A Machine-Learning tool accurately triages patients with respiratory symptoms before primary care visits, according to a study. By categorizing patients into risk groups, unnecessary interventions like chest X-rays can be reduced for low-risk individuals, improving care and alleviating clinician workloads. The ML model was trained using clinical features and medical records. The research highlights the potential of AI and ML in enhancing triage processes, including the use of deep learning models for acute chest pain diagnosis.
A recent study published in The Annals of Family Medicine has demonstrated the effectiveness of a machine learning (ML)-based clinical decision support tool in accurately categorizing patients with respiratory symptoms before their primary care visits. This innovative approach shows promise for improving patient triage and reducing clinician workloads.
Respiratory symptoms are commonly reported in primary care settings, and while some may resolve on their own, others could indicate more severe illnesses or conditions. Therefore, effective triage of patients with respiratory symptoms is crucial.
However, the challenges of rising healthcare costs and increased clinician workloads make triage a complex task. To address this issue, researchers developed an ML model capable of triaging patients with respiratory symptoms before their primary care appointments.
The ML model was trained using clinical features and relevant questions typically asked before a primary care visit. Additionally, clinical text notes from 1,500 medical records of patients in Reykjavik, Iceland, diagnosed with various respiratory conditions, were extracted. These conditions included the common cold, influenza, bacterial pneumonia, acute bronchitis, chronic obstructive pulmonary disease (COPD), and asthma.
The information extracted from the clinical notes encompassed data on prescription rates, imaging referrals, and the clinician’s assessment of each patient’s symptoms.
Based on these data, patients were categorized into five diagnostic groups and further sorted into ten risk subgroups according to their probability of being diagnosed with a lower respiratory tract infection.

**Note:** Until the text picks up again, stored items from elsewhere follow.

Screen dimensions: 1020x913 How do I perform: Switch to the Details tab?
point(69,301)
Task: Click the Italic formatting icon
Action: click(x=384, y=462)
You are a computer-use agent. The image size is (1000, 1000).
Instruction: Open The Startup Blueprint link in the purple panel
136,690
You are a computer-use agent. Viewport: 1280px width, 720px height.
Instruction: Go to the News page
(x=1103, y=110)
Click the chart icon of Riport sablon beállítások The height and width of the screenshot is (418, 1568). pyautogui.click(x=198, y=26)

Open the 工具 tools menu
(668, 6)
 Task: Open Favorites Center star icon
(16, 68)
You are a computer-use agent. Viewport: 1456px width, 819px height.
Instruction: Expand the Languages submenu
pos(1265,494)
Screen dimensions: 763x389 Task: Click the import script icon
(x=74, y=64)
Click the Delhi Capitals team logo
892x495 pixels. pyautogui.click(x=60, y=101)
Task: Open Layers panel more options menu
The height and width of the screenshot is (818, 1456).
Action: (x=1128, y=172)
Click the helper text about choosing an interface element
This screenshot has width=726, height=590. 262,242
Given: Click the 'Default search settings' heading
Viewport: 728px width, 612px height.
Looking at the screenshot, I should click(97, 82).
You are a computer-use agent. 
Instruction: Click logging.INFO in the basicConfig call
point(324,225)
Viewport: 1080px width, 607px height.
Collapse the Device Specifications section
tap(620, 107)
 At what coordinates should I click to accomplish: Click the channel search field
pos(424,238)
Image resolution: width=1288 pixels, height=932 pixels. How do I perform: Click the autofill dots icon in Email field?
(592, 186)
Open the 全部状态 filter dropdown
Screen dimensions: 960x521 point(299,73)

The study findings revealed that patients in risk subgroups one through five were generally younger and had lower rates of antibiotic prescription, re-evaluation in primary and emergency care, chest X-ray referrals, and chest X-rays indicating pneumonia.
Interestingly, none of the patients in these subgroups had chest X-rays showing signs of pneumonia, nor did their clinicians diagnose them with pneumonia.
On the other hand, patients in risk subgroups six through ten were considered high-risk, exhibiting higher rates of symptoms related to lung inflammation.
The researchers concluded that the ML model could effectively reduce unnecessary interventions, such as chest X-rays, for low-risk patients. This would help minimize clinically insignificant findings and alleviate burdens on clinicians without increasing costs for patients.
This research represents a growing area of study that explores how artificial intelligence (AI) and machine learning (ML) can enhance the triage process.
In a related study, researchers recently highlighted the potential of a deep learning (DL) model for improving care for patients presenting with acute chest pain in hospitals. The DL model utilizes chest X-rays to identify individuals with symptoms requiring immediate medical attention, as acute chest pain can be indicative of serious conditions like acute coronary syndrome, pulmonary embolism, or aortic dissection.
Current clinical tests for detecting and diagnosing acute chest pain syndrome often lack specificity, prompting clinicians to resort to pulmonary and cardiovascular diagnostic imaging. However, these tests can introduce inefficiencies in chest pain triage.
Researchers aim to streamline and enhance this process through the application of deep learning and other advanced technologies.